Request 1> Please copy the Prius article from "The memo said" to "test drive Thursday.", changing "test drive" to "road test".
Request 2> Condense the paragraph of the Prius article that begins "The memo was based on" into a shorter version that keeps its main facts.

SAN DIEGO — The mystery surrounding a Toyota Prius whose driver reported a stuck accelerator deepened Sunday as the motorist’s attorney dismissed a congressional memo that questions his client’s version of events.

The memo said technicians with the National Highway Traffic Safety Administration and Toyota could not duplicate the sudden, unintended acceleration that James Sikes said he experienced March 8 when he reached 94 mph on a California freeway. Investigators tried during a two-hour test drive Thursday.

The memo was based on a congressional staffer’s observations of a two-day inspection last week at a dealership in suburban San Diego. A Toyota official who was at the inspection explained that an electric motor would “completely seize” if a system to shut off the gas when the brake is pressed fails, and there was no evidence to support that happened, according to the memo.

Material shown>
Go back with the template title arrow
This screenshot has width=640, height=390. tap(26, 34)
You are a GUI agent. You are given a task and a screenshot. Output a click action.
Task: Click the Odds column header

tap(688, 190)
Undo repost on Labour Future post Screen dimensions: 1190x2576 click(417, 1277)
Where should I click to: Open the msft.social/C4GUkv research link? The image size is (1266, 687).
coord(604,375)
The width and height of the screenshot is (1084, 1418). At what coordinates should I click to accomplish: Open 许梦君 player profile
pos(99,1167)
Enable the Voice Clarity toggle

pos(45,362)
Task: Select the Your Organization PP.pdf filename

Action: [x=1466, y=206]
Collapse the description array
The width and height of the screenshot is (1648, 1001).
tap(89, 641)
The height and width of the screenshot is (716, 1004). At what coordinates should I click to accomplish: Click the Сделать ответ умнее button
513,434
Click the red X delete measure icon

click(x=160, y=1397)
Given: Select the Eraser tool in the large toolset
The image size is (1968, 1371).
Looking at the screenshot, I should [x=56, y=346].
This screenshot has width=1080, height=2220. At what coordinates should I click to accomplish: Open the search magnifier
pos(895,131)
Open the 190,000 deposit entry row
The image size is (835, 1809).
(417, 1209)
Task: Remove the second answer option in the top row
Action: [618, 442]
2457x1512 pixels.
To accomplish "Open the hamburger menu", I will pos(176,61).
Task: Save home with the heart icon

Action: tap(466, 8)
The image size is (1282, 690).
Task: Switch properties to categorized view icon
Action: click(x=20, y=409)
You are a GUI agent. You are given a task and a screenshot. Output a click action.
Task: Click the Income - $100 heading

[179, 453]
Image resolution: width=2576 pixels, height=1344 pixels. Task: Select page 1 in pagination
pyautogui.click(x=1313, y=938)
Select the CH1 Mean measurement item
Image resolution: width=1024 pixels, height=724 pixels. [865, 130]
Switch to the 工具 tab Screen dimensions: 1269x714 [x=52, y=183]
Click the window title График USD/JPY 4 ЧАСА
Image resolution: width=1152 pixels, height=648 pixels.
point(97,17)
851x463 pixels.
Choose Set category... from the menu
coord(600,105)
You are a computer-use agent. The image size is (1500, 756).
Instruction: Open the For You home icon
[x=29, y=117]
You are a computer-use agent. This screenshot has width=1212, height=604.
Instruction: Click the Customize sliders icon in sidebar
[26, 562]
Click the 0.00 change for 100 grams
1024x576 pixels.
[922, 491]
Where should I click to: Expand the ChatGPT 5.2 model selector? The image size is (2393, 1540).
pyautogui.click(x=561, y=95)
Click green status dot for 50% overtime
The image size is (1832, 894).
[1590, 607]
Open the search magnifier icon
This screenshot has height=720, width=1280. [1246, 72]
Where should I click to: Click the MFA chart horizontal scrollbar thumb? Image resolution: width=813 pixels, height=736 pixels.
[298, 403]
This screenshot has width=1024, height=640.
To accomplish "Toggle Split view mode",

Final answer 1>
The memo said technicians with the National Highway Traffic Safety Administration and Toyota could not duplicate the sudden, unintended acceleration that James Sikes said he experienced March 8 when he reached 94 mph on a California freeway. Investigators tried during a two-hour road test Thursday.

Final answer 2> The memo drew on a congressional staffer's observations of a two-day inspection last week at a suburban San Diego dealership. There, a Toyota official explained that an electric motor would "completely seize" if the system that cuts the gas when the brake is pressed failed. The memo says no evidence showed this had happened.